Na sua visão, a intervenção do Estado deve cingir-se à criação de um banco que estimule determinados projectos como a auto-construção dirigida e de grandes urbanizações, e actue como promotor e regulador do mercado.
João Mainsel, além de especialista em investimento imobiliário, dirige o projecto Atlantic City com 719 lotes disponíveis na zona dos Ramiros. Outro empreendimento na mesma zona é o Sun City, com 840 lotes. “Queremos fazer de Ramiros um novo eixo de desenvolvimento urbano. É a entrada de Luanda na parte Sul e tem menos construções desorganizadas do que outras regiões de Luanda”, acentuou. “Estão em vista mais quatro empreendimentos nesta via onde a paisagem é mais atractiva”, realçou. De 2014 a 2017, em parceria com sócios, construiu seis empreendimentos e 17 edifícios residenciais.

A visão do Estado
A  ministra do Urbanismo e Habitação reconheceu, recentemente, que os investimentos no sector imobiliário sofreram uma redução considerável, devido a dificuldades de acesso a divisas, para a importação da matéria-prima e recomendou aos agentes económicos, a procurarem fontes alternativas e inovadoras de financiamento, bem como a utilização de matérias de construção nacionais.

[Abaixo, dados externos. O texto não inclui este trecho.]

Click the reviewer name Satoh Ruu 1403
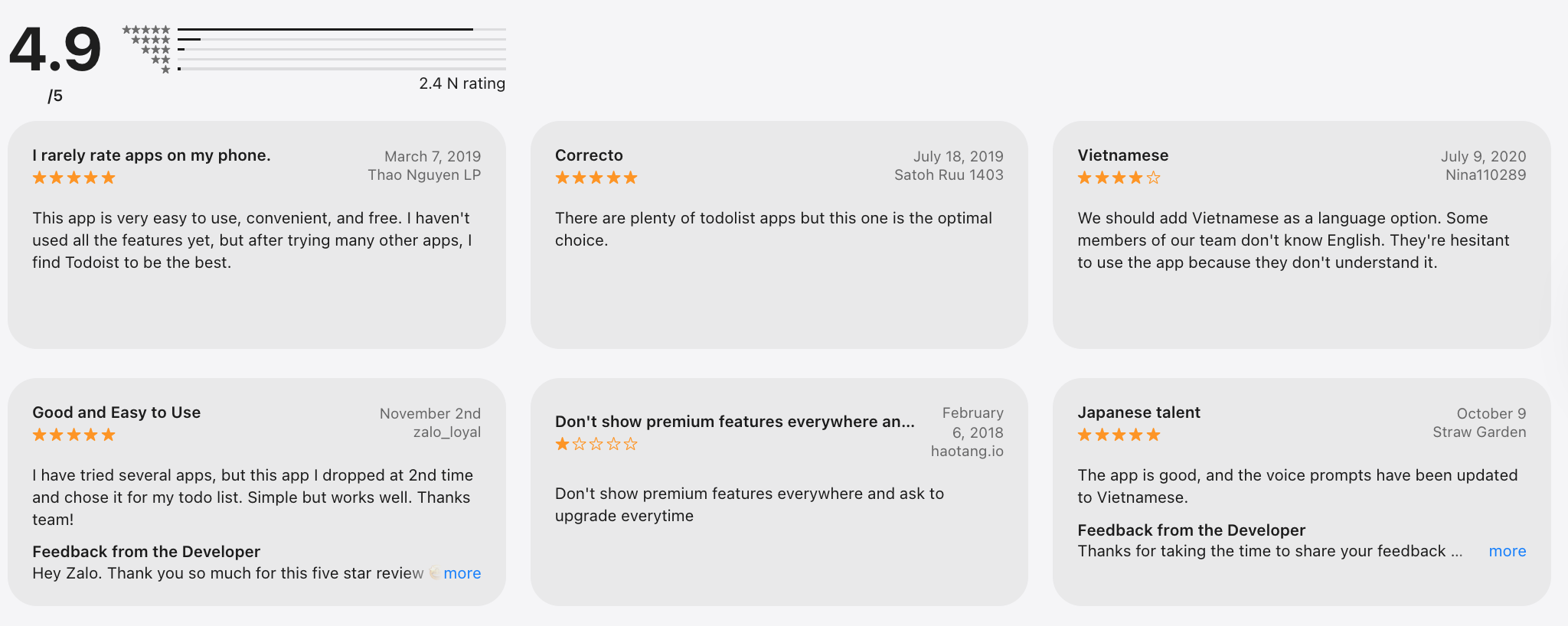1568x626 pixels. point(949,174)
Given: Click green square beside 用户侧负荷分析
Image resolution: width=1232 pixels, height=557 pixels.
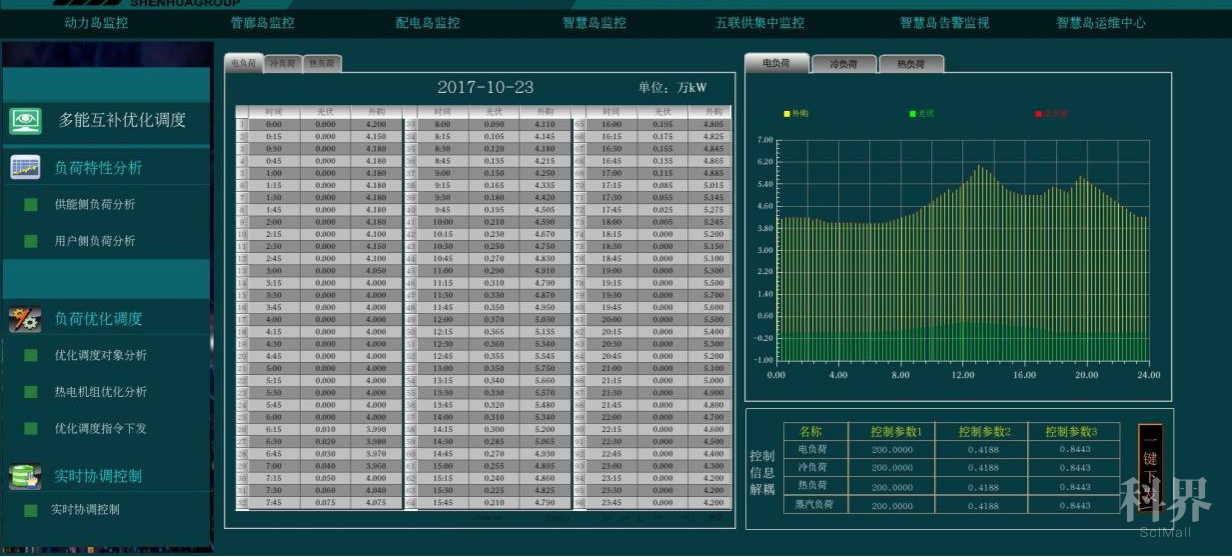Looking at the screenshot, I should coord(31,241).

Branca do Espírito Santo afirmou mercado deixou de ser dinâmico, numa altura em que falta crédito para a promoção imobiliária e habitação e um quadro legal que potencie o surgimento de um mercado de arrendamento atractivo para os investidores.
A ministra aconselhou os agentes imobiliários a  trabalharem em união e maior participação de todos os associados, no mercado imobiliário, ao invés de optarem pelo individualismo. “É um acto de coragem e dignidade humana o papel, que assumem os dirigentes associativos, que pelo seu trabalho voluntário contribui para manter vivos estes espaços de solidariedade profissional e social”, frisou. 
O ministro da Construção, Artur Fortunato, falou numa nova visão de desenvolvimento urbano, que permite um menor investimento do Estado, ao mesmo tempo que alavanca e potencia o sector privado e garante também o retorno do valor aplicado, disse, no acto de consignação.